Chances are, if you didn't go for Miranda July's brand of quirk the first time around in her debut award-winning feature "Me and You and Everyone We Know," you won't be won over by her second effort, "The Future."
But if you (like us) were swept up and a little taken aback by the inventiveness and sweetness of her deceptively delicate vision, you won’t want to miss her latest, which debuted at Sundance to great acclaim.

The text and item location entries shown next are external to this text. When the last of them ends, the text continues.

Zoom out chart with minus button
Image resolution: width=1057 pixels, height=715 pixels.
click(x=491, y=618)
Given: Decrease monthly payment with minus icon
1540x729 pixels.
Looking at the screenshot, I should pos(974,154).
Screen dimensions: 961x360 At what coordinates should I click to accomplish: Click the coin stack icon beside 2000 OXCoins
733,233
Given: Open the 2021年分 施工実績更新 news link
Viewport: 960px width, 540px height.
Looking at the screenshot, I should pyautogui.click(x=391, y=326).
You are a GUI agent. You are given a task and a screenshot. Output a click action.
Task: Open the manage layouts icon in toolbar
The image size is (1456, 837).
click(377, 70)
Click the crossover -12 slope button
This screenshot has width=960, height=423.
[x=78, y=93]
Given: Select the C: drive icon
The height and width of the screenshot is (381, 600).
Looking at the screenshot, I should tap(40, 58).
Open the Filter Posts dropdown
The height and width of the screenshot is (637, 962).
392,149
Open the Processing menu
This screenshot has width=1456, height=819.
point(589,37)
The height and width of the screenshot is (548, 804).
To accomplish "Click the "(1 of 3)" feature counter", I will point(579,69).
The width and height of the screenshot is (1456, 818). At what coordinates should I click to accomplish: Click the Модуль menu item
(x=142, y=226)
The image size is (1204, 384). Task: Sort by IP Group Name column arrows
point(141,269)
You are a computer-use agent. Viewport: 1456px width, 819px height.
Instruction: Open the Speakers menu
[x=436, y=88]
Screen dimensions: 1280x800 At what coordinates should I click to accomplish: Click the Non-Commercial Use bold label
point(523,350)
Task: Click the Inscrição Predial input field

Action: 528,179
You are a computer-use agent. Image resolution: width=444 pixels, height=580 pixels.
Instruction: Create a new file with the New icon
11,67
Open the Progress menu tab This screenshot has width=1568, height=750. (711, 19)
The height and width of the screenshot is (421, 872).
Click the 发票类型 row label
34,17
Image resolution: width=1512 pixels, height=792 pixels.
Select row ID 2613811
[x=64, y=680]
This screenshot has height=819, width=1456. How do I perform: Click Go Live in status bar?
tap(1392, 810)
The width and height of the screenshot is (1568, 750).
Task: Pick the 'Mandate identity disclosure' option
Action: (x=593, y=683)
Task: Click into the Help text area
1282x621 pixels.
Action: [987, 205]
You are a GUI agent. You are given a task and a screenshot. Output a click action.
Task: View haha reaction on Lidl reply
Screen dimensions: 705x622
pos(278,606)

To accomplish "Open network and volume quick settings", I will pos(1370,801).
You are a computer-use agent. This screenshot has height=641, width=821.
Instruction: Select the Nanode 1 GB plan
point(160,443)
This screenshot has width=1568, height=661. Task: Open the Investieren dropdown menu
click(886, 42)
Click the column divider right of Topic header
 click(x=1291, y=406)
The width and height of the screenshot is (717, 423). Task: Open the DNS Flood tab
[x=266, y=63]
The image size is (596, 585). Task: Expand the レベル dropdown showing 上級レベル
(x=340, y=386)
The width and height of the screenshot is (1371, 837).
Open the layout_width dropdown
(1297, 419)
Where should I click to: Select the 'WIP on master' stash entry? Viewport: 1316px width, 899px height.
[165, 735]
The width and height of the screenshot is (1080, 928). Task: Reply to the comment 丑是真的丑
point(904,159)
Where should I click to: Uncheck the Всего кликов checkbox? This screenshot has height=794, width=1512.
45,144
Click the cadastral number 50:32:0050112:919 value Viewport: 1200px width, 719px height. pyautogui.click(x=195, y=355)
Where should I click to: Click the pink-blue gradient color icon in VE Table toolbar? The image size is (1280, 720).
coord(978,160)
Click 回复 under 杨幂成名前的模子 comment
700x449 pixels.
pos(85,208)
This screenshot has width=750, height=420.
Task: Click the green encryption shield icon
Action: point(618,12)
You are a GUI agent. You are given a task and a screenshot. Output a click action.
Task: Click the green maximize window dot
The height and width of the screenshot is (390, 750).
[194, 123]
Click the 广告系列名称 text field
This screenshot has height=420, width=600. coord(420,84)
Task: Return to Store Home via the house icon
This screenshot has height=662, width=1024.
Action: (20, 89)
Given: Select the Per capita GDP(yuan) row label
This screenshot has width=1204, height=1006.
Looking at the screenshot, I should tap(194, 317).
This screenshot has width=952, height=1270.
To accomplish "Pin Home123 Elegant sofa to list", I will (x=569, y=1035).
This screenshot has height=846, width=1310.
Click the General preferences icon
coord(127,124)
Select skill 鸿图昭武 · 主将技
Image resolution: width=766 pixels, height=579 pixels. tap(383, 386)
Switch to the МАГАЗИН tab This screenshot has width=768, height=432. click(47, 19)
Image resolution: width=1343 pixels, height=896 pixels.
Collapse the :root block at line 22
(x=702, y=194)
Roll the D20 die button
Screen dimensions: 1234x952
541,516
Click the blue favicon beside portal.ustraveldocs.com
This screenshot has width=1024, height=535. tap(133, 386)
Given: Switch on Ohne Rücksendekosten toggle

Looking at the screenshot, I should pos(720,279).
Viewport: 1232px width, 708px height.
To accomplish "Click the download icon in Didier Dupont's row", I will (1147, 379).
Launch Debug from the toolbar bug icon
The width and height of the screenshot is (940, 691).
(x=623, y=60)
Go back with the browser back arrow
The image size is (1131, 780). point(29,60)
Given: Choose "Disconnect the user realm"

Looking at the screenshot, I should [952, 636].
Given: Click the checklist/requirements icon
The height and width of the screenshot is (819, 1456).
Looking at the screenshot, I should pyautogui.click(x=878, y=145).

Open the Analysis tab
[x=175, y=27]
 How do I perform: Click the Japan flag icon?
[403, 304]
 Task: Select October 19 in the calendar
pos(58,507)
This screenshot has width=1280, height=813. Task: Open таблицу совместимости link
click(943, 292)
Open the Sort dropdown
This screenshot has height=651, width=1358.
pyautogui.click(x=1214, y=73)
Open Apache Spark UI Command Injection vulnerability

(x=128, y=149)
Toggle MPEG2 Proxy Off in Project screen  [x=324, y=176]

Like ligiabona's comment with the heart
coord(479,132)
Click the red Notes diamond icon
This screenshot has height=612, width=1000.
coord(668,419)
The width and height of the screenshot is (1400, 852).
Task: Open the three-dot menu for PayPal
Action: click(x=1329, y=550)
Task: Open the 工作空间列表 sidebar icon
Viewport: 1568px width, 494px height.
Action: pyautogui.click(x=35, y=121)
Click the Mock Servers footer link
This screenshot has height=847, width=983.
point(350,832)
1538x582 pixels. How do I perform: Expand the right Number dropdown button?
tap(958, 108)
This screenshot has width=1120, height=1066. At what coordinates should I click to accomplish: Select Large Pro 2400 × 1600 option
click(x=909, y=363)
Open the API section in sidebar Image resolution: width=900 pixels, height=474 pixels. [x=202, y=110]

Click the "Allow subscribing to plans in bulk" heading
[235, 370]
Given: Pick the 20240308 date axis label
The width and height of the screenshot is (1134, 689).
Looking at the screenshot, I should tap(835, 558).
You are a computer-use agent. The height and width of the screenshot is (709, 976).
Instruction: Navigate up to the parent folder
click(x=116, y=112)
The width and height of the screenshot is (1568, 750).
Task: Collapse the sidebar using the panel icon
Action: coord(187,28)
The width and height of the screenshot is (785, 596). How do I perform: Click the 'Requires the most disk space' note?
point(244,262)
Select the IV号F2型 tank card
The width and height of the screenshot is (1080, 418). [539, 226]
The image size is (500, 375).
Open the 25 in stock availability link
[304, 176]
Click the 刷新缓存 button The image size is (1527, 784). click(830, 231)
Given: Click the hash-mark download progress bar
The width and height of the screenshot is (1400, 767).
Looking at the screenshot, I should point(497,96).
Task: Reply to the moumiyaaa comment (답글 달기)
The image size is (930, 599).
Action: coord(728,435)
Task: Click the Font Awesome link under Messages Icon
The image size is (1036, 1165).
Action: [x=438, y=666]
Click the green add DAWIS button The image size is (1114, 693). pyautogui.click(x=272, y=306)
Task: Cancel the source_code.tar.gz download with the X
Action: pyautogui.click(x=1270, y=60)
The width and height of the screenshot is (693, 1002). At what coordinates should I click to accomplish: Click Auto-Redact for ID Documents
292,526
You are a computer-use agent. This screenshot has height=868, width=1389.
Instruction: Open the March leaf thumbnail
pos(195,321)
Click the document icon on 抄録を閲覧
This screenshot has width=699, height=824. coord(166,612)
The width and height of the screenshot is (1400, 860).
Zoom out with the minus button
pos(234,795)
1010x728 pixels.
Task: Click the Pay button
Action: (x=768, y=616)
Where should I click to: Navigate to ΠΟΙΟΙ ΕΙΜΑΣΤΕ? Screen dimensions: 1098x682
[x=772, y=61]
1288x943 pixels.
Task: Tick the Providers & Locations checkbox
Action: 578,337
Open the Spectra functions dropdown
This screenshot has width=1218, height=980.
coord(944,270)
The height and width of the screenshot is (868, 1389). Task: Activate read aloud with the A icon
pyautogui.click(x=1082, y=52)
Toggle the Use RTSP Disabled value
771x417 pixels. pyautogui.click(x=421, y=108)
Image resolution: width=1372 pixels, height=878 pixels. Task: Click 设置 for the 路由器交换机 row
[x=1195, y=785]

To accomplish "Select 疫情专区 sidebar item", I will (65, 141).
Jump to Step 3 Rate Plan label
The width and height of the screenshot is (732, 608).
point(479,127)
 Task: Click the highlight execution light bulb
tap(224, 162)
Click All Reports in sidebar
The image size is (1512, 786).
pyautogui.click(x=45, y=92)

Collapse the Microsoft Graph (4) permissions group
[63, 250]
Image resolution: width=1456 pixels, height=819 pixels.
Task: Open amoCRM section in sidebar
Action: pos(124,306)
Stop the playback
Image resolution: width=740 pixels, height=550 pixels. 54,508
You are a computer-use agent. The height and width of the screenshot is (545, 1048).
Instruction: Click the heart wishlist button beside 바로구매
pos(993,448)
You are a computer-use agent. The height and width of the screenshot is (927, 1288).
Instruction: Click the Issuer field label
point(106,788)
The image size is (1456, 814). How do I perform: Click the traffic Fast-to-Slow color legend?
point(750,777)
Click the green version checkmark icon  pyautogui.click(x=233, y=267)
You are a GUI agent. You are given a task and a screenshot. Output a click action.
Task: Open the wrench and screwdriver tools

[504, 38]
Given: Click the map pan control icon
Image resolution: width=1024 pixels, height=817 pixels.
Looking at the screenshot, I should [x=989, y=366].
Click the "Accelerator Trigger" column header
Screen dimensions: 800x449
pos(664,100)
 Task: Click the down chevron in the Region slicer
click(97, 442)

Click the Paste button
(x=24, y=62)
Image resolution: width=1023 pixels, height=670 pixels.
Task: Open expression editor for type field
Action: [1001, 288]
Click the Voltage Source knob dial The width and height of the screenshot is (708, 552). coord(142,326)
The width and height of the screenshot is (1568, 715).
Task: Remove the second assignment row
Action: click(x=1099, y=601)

Set in sunny L.A., "The Future" centers on a thirtysomething couple, Sophie (July) and Jason (Hamish Linklater), who are worried about the next stages of their lives. They attempt to adopt a stray cat (who, as it so happens, becomes the film's narrator) to lock down a sense of stability, only to find out they must wait a month to bring their homeless feline home. So to make the most of their time together during the interim phase, they quit their jobs, disconnect their Internet connection, and take on new hobbies.
Call it an early mid-life crisis, if you will.
Naturally, their behavior leads to a relationship meltdown of sorts, whereby Sophie acts out in a way that could seriously damage her future with Jason.
On paper, this might seem like a conventional romantic dramedy. But in July’s hands (she wrote the film as well), "The Future" takes on a life of its own. July, best known as an acclaimed performance artist and short story writer, injects a sensibility that’s all her own in every beautifully composed frame.
Who else would make a talking cat (named Paw Paw) the film's most redeeming character, or give someone a superpower to bring the moon closer to Earth, or stop time altogether? It's this surreal touch that adds whimsy to a tale that could otherwise have proven plodding and sad.
Is July "the future" of indie filmmaking? Who knows? But we don't think that'd be a bad thing.